En Burgos vivió siempre en unas casas en la calle de la Calera, donde se registra su presencia ya el año 1488, pocos años después de su llegada cuando ya gozaba de indudable prestigio social, por cuanto las casas le fueron cedidas por el Cabildo, extramuros de la ciudad en la huerta de Santa María, en el barrio de Vega, que comenzaba a urbanizarse en estas fechas formando la calle Calera que desde el primer momento adoptó un evidente tono aristocrático, por lo que el Cabildo cuidó mucho la condición de los residentes a quien cedía solares o viviendas. Gil Siloe tuvo su taller en estas casas hasta su muerte, según la opinión más extendida en el año 1505, aunque el censo siguió constando como pagado por Gil Siloe hasta 1508, siendo este año en el que los herederos comenzaron a pagarlo hasta que, en el año 1544, se convirtió en propietario único su hijo Diego de Siloe, que las vendió el año 1545.
Al igual que su origen, que está lleno de dudas y sin ningún dato de plena certeza, ocurre lo mismo con el inicio de la actividad del artista en Burgos. No se sabe con certeza cual pudo ser la fecha de su llegada, ni cual fue la primera obra que hizo. Algunos autores aceptan la opinión de Mayer y consideran posible que su primer trabajo en Burgos fuera la estatua yacente del obispo don Alonso de Santamaría, con la que se completaba el sepulcro del prelado en la capilla de la Visitación de la catedral, que desde hacía tiempo tenía hecha el arca, labor que se data hacia el año 1447, en tanto que la estatua se considera que pudo ser labrada hacia el año 1475, fecha que, aceptándola, estaría próxima a la de su llegada e instalación en Burgos.
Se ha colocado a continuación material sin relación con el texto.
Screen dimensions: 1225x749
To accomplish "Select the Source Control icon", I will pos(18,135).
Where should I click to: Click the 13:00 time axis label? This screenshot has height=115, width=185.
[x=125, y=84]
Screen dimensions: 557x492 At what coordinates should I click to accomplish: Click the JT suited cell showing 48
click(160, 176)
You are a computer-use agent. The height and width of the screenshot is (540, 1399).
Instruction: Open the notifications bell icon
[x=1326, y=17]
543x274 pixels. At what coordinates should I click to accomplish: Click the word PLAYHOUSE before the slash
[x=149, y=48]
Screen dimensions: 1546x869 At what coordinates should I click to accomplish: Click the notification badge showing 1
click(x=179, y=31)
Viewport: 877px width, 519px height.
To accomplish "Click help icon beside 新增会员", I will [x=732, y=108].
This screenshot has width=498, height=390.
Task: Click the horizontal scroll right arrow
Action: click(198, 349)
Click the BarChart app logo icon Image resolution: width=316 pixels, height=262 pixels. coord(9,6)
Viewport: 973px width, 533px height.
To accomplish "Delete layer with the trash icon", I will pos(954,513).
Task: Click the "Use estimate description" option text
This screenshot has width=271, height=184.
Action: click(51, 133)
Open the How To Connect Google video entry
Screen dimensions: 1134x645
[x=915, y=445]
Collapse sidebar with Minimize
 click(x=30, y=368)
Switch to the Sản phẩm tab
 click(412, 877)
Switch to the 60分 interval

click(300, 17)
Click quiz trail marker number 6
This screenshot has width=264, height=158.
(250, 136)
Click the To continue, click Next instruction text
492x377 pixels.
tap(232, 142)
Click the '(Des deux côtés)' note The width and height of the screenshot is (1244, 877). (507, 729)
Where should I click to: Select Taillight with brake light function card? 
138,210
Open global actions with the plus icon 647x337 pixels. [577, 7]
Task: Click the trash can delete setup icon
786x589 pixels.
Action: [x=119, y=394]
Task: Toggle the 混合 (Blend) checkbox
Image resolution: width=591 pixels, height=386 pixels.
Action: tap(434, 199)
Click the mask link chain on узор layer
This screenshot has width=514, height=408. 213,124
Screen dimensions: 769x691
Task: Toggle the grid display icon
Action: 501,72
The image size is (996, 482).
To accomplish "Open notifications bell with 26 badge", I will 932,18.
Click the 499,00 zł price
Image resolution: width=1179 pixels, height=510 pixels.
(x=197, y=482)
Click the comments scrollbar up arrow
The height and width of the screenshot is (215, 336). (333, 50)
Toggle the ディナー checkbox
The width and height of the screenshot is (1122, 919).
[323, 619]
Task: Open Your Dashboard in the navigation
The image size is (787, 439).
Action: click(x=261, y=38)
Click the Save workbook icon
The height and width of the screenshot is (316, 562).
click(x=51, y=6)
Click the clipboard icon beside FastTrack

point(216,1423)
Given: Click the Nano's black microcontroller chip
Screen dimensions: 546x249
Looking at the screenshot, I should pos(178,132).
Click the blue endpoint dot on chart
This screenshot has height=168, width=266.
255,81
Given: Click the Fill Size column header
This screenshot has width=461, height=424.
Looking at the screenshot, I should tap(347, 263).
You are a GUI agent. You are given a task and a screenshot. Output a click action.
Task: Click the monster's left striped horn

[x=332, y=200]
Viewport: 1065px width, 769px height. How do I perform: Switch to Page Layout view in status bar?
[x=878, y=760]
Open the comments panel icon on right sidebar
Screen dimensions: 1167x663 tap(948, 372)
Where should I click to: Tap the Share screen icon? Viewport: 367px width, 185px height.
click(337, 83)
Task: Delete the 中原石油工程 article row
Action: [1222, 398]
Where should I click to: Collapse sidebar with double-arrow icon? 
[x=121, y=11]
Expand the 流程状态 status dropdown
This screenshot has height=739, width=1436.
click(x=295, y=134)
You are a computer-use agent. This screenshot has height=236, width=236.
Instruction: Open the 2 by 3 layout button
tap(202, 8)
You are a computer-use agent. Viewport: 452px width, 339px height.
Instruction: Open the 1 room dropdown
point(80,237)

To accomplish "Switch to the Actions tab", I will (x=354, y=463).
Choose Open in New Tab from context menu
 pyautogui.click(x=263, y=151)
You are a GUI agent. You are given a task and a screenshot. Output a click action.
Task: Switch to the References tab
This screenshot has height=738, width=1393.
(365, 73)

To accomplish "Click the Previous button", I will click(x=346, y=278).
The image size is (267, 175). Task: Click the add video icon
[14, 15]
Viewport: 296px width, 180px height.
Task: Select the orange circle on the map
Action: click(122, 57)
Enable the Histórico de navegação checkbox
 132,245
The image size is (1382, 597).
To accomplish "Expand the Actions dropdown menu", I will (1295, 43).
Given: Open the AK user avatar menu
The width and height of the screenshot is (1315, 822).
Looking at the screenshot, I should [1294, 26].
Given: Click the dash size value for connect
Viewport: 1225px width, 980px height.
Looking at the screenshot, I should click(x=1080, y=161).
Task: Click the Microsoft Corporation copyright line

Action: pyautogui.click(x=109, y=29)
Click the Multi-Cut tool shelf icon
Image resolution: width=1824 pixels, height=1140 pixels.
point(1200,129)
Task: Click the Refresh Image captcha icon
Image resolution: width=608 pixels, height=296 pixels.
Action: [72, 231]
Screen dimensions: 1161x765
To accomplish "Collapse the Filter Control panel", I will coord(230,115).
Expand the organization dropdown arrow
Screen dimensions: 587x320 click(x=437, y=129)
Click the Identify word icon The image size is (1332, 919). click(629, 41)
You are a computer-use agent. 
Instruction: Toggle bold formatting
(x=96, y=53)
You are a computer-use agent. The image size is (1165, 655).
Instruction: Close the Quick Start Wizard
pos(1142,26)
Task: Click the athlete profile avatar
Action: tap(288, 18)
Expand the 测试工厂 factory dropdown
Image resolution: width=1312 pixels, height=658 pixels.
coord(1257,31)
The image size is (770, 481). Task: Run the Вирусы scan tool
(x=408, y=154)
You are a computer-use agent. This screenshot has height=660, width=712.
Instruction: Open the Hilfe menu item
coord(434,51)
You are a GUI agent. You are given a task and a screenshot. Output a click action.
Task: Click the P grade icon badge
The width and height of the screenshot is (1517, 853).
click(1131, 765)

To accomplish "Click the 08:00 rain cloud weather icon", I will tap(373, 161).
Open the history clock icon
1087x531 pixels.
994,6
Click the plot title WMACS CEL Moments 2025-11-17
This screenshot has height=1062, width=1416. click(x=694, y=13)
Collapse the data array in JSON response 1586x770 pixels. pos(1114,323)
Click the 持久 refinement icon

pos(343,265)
No se conoce ningún dato documental que pruebe tal extremo que, además, resulta un tanto extraño cuando se considera que el tiempo transcurrido desde tal año, 1475, hasta el de 1486 en que se documenta el encargo de la reina Isabel de los sepulcros de sus padres, transcurre un período de inactividad impensable en un artista de tal categoría, sin nadie capaz de suplir su trabajo en la ciudad. Tal consideración nos inclina a pensar que la llegada de nuestro artista fue posterior y que, en consecuencia, si la estatua yacente del obispo Santamaría salió de su mano, hay que asignarle una fecha de ejecución más tardía.
Se considera que la primera gran obra de Gil Siloe en Burgos fue el retablo del Árbol de Jesé, el mayor de la Capilla del Condestable, en la Catedral de Burgos.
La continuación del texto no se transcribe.